INPUT Start Marker

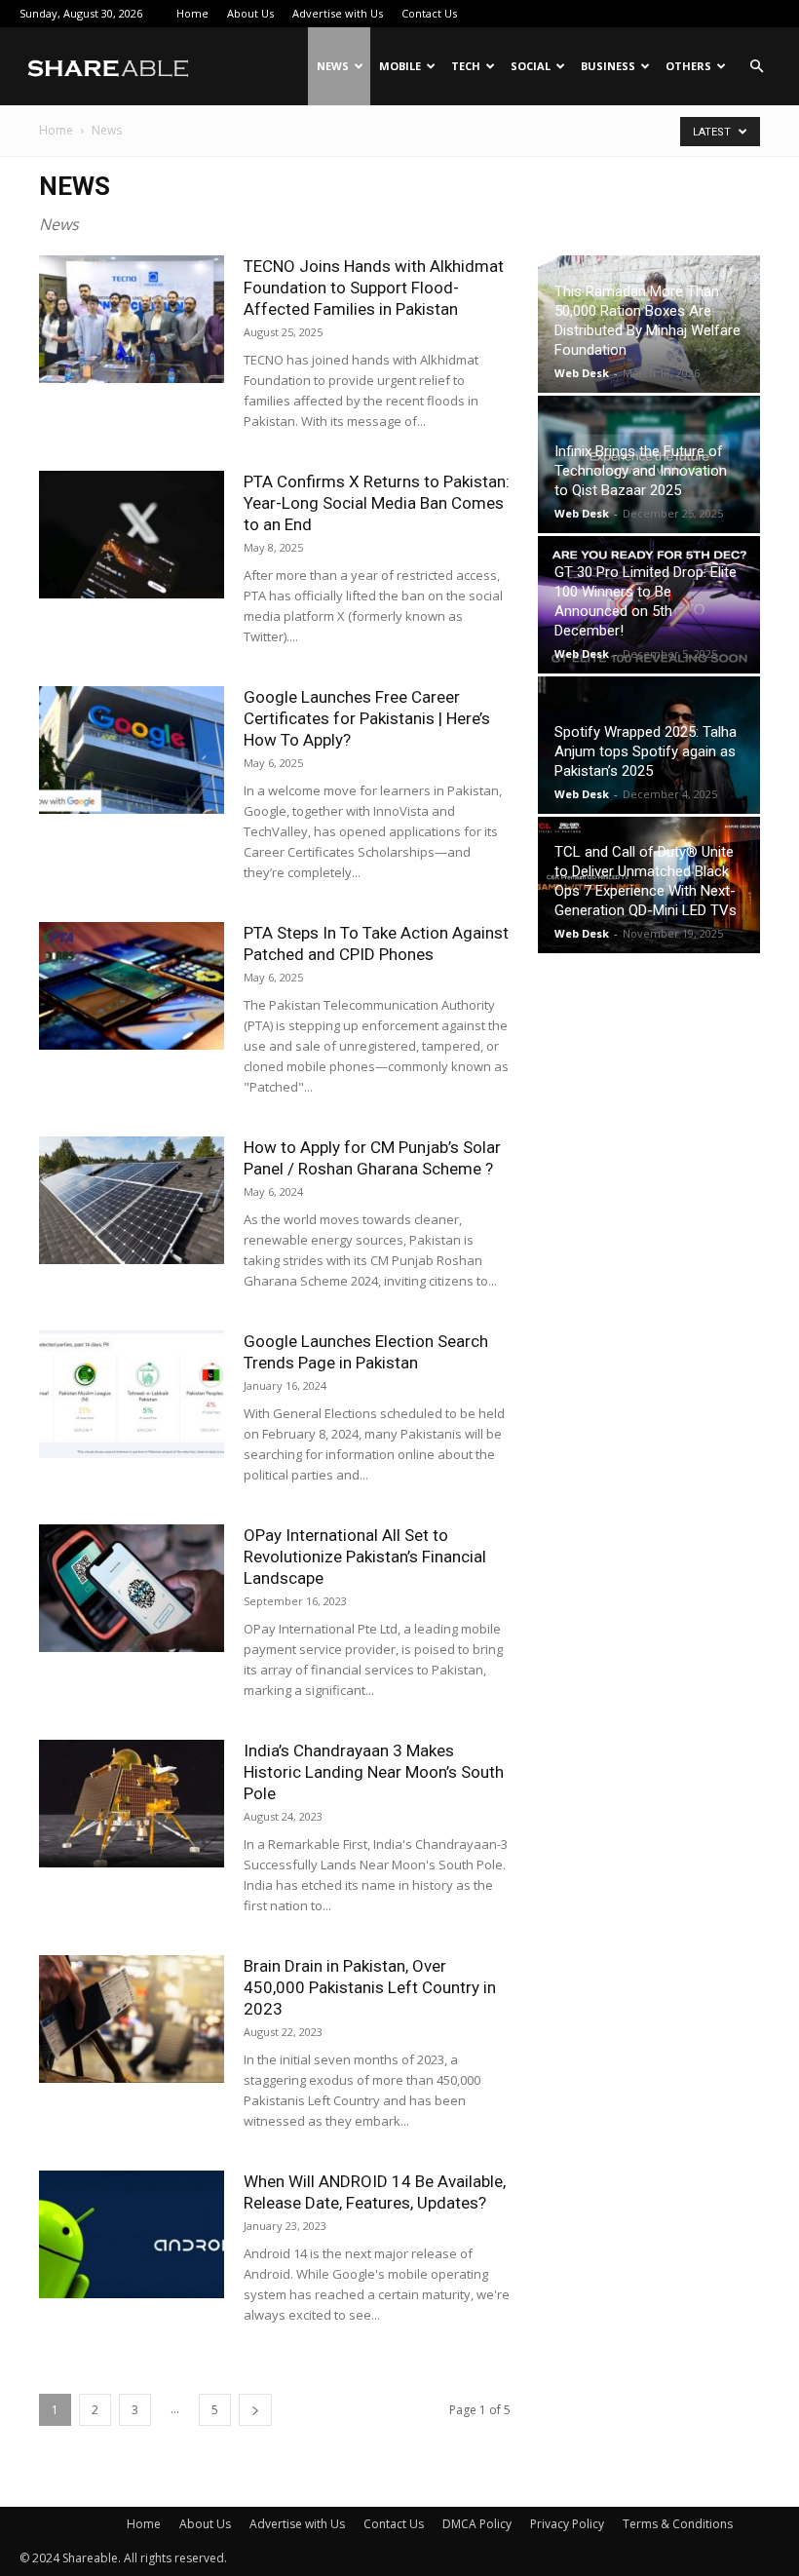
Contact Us (429, 13)
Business (608, 65)
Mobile (400, 65)
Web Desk (581, 372)
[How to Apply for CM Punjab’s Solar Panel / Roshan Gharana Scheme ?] (131, 1200)
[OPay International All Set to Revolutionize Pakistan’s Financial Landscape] (131, 1588)
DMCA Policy (477, 2524)
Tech (465, 65)
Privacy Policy (567, 2524)
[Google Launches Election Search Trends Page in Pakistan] (131, 1394)
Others (688, 65)
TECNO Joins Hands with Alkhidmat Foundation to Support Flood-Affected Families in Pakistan (374, 287)
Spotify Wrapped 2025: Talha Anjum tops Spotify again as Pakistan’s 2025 (645, 751)
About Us (250, 13)
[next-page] (255, 2410)
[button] (756, 67)
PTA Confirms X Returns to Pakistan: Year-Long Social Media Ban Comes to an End (377, 503)
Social (531, 65)
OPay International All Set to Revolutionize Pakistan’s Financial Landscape (365, 1556)
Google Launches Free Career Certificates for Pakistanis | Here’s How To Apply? (367, 718)
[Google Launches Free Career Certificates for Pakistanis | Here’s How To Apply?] (131, 750)
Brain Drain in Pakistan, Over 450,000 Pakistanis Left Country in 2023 (370, 1987)
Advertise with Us (337, 13)
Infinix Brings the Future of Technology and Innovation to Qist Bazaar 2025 (640, 470)
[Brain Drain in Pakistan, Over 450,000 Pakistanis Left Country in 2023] (131, 2019)
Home (192, 13)
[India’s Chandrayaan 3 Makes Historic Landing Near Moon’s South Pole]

INPUT End Marker

> **WHAT IS EXPECTED**
Give the data again word for word, without pictures.

> **ANSWER BOX**
Contact Us (429, 13)
Business (608, 65)
Mobile (400, 65)
Web Desk (581, 372)
[How to Apply for CM Punjab’s Solar Panel / Roshan Gharana Scheme ?] (131, 1200)
[OPay International All Set to Revolutionize Pakistan’s Financial Landscape] (131, 1588)
DMCA Policy (477, 2524)
Tech (465, 65)
Privacy Policy (567, 2524)
[Google Launches Election Search Trends Page in Pakistan] (131, 1394)
Others (688, 65)
TECNO Joins Hands with Alkhidmat Foundation to Support Flood-Affected Families in Pakistan (374, 287)
Spotify Wrapped 2025: Talha Anjum tops Spotify again as Pakistan’s 2025 (645, 751)
About Us (250, 13)
[next-page] (255, 2410)
[button] (756, 67)
PTA Confirms X Returns to Pakistan: Year-Long Social Media Ban Comes to an End (377, 503)
Social (531, 65)
OPay International All Set to Revolutionize Pakistan’s Financial Landscape (365, 1556)
Google Launches Free Career Certificates for Pakistanis | Here’s How To Apply? (367, 718)
[Google Launches Free Career Certificates for Pakistanis | Here’s How To Apply?] (131, 750)
Brain Drain in Pakistan, Over 450,000 Pakistanis Left Country in 2023 (370, 1987)
Advertise with Us (337, 13)
Infinix Brings the Future of Technology and Innovation to Qist Bazaar 2025 (640, 470)
[Brain Drain in Pakistan, Over 450,000 Pakistanis Left Country in 2023] (131, 2019)
Home (192, 13)
[India’s Chandrayaan 3 Makes Historic Landing Near Moon’s South Pole]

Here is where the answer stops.